Description of the task:
Rename "screenshot" to "screen capture" everywhere in the data below, leaving every other character as it is.

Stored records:
= Beginning of Section =
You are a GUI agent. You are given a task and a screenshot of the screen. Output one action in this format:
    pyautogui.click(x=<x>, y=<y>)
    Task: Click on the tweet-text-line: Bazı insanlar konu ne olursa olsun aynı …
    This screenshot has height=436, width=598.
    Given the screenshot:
= End of Section =
Task answer:
You are a GUI agent. You are given a task and a screen capture of the screen. Output one action in this format:
    pyautogui.click(x=<x>, y=<y>)
    Task: Click on the tweet-text-line: Bazı insanlar konu ne olursa olsun aynı …
    This screen capture has height=436, width=598.
    Given the screen capture:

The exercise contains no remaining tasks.